# Fünf Gewinnt



## PeteDawinsky (19. Jun 2019)

Hallo,

als Anfänger wollte ich mir vornehmen ein Fünf Gewinnt Spiel zu programmieren.
Ich habe das Feld nun erstellt (10 x 10), sowie dass man bei 5 in einer Reihe gewinnt und dass  Spieler 1 und Spieler 2 jeweils abwechselnd am Zug sind.
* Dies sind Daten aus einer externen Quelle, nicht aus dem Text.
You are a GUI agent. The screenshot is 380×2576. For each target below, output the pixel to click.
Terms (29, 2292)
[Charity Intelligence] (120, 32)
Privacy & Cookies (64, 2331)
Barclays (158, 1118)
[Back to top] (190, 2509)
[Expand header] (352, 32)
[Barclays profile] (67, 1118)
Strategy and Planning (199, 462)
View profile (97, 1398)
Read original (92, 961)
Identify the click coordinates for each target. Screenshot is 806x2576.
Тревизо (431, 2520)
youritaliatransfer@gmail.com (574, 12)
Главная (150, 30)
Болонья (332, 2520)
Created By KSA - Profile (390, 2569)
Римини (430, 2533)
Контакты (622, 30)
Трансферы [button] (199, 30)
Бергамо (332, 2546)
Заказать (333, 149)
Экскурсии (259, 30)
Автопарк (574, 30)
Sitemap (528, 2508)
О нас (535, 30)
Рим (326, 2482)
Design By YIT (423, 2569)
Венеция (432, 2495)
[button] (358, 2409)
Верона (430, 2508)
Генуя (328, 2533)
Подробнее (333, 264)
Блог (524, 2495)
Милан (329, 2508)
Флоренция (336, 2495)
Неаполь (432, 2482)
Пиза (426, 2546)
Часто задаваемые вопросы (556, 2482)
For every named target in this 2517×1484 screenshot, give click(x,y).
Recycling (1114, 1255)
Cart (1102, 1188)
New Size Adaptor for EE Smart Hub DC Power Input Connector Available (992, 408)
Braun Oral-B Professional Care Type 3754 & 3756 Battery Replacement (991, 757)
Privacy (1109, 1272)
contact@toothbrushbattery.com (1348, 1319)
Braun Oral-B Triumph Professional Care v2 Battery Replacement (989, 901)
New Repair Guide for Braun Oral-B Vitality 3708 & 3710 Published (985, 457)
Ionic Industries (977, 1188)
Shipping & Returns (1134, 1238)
Soweit so gut, das Problem hiermit ist jedoch, dass das Programm die 5 in einer Reihe nicht registriert, wenn es in der unteren Hälfte des Spielfeldes geschieht.
In der oberen Hälfte ( d.h. 5x10), funktioniert alles einwandfrei.

Nun weiß ich jedoch nicht mehr weiter, da  keine Syntaxfehler enstanden sind und es völlig funktionstuechtig sein muesste.

_Ü_ber jegliche Hilfe wäre ich sehr erfreut und dankbar.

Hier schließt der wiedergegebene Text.